*Recorded data*:
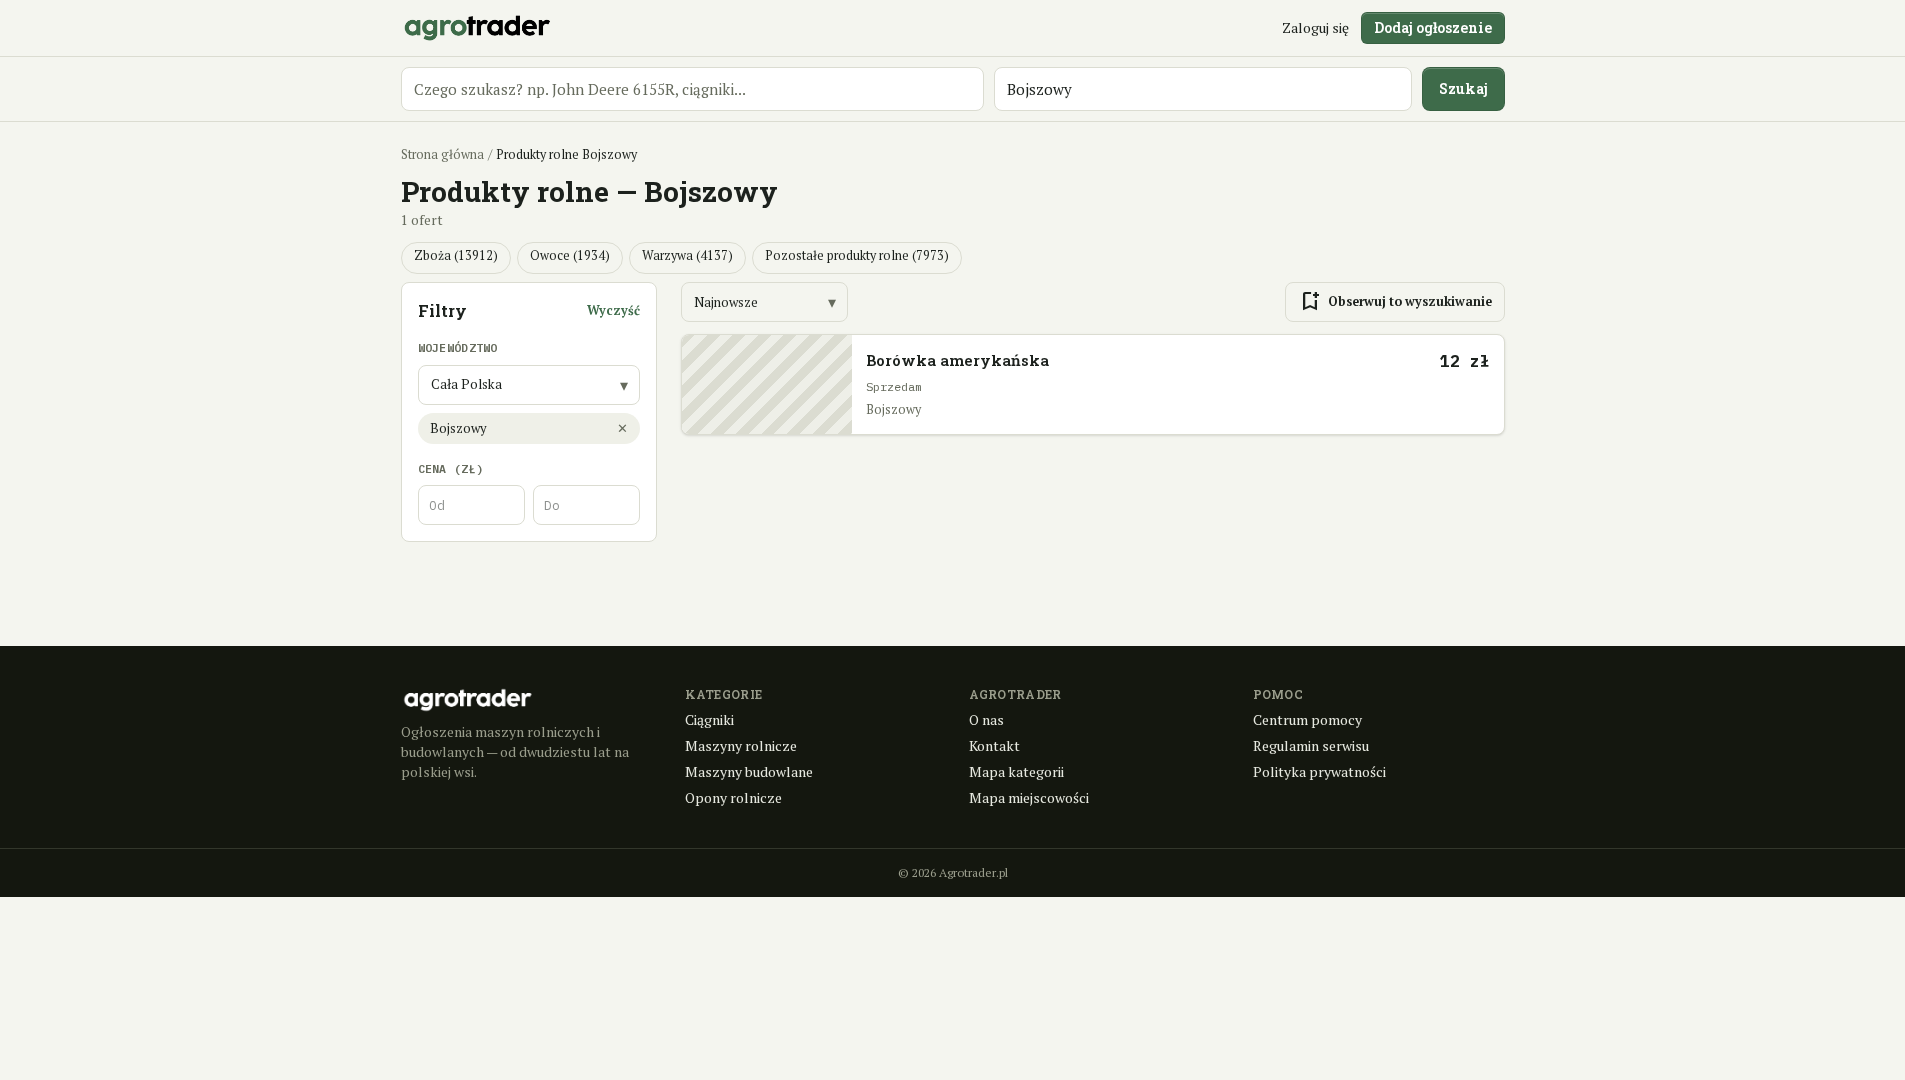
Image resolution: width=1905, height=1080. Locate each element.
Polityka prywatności (1319, 771)
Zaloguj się (1315, 27)
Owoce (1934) (570, 255)
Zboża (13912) (456, 255)
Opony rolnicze (733, 797)
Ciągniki (709, 719)
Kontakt (994, 745)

*About this task*: Only the lines from the one that contains "Polityka prywatności (1319, 771)" to the end of the data should be output, exactly as they appear.

*Output for this exercise*:
Polityka prywatności (1319, 771)
Zaloguj się (1315, 27)
Owoce (1934) (570, 255)
Zboża (13912) (456, 255)
Opony rolnicze (733, 797)
Ciągniki (709, 719)
Kontakt (994, 745)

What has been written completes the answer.